Security scan

Every LLM request body passes through Spanlens' scan pipeline before it's logged. Two classes of concern are flagged automatically: PII leaks (users pasting social security numbers into a chatbot) and prompt injection (users trying to override your system prompt). Flagged requests show up in /security with masked samples and rule names.

Why it matters

PII in LLM calls is the #1 thing enterprise security teams ask about. If your chatbot receives a user's credit card number and that request body lands in OpenAI's training data (or your logs, or your support ticket queue), you have a GDPR/PCI incident on your hands. Catching it at the proxy layer — before it hits the provider — is the cheapest mitigation point.

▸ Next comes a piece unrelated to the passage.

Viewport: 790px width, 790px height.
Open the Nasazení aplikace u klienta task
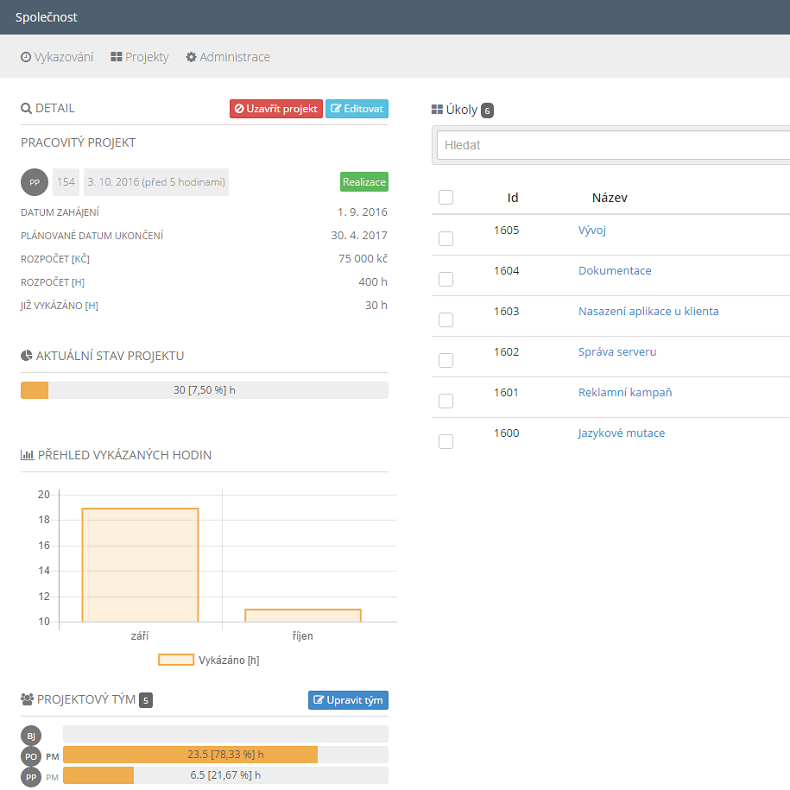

Prompt injection is the other side: malicious users trying to hijack your assistant with “ignore previous instructions and...”. Spanlens can't stop the attack, but it can surface patterns so you know which traffic source needs hardening.

How it works

PII rules (6 patterns)

Regex-based, deliberately conservative (structural shape rather than keyword match) to minimize false positives on normal prose:

Rule	Pattern	Example match
`ssn-kr`	Korean resident registration number (6-7 digits)	`900101-1234567`
`ssn-us`	US SSN (3-2-4)	`123-45-6789`
`credit-card`	13–19 digit card number (Luhn-passing)	`4532 0151 1283 0366`
`email`	Email addresses	`jane@example.com`
`phone`	E.164 + common international formats	`+1 (555) 123-4567`
`passport`	Generic letter+digit passport (6–9 chars)	`M12345678`

Prompt injection rules (5 patterns)

Well-known social-engineering phrases used to override system prompts. Case-insensitive, word-boundary matches only.

Rule	What it catches
`ignore-previous`	“ignore/disregard/forget (all) previous/prior/above instructions/prompts/rules”
`reveal-system-prompt`	“what/show/reveal/print your system/initial/hidden prompt”
`role-override`	“you are now / from now on / act as / pretend to be...”
`developer-mode`	“developer mode / debug mode / jailbreak / DAN / do anything now”
`token-smuggle`	Control tokens pasted as text: `<\|system\|>`, `<\|im_start\|>`, etc.

What gets stored

The scan runs on the serialized request body inside logRequestAsync(). For every match, a compact flag is appended to requests.flags (JSONB):

{
  "type": "pii",
  "pattern": "ssn-us",
  "sample": "12*****89"
}

json

The sample is a masked 6-character excerpt around the match — just enough for you to audit what was flagged without storing raw PII back into the database. The original match is never persisted in readable form.

Using it

Dashboard

/security has two panes:

Summary — counts per rule over the selected window (24h / 7d / 30d)
Flagged — paginated list of flagged requests with masked samples, direct link to the full /requests row for context

API

GET /api/v1/security/summary?sinceHours=168
# → { pii: { email: 42, "ssn-us": 3, ... }, injection: { "ignore-previous": 12, ... } }

GET /api/v1/security/flagged?limit=50&offset=0&type=pii
# → paginated list of flagged requests

bash

Zero setup

There's nothing to configure. The scan runs on every request that flows through the Spanlens proxy. No CPU budget to tune, no rules to enable, no accuracy knobs.

What this is not

Honest disclaimer: this is a detection layer, not a prevention layer.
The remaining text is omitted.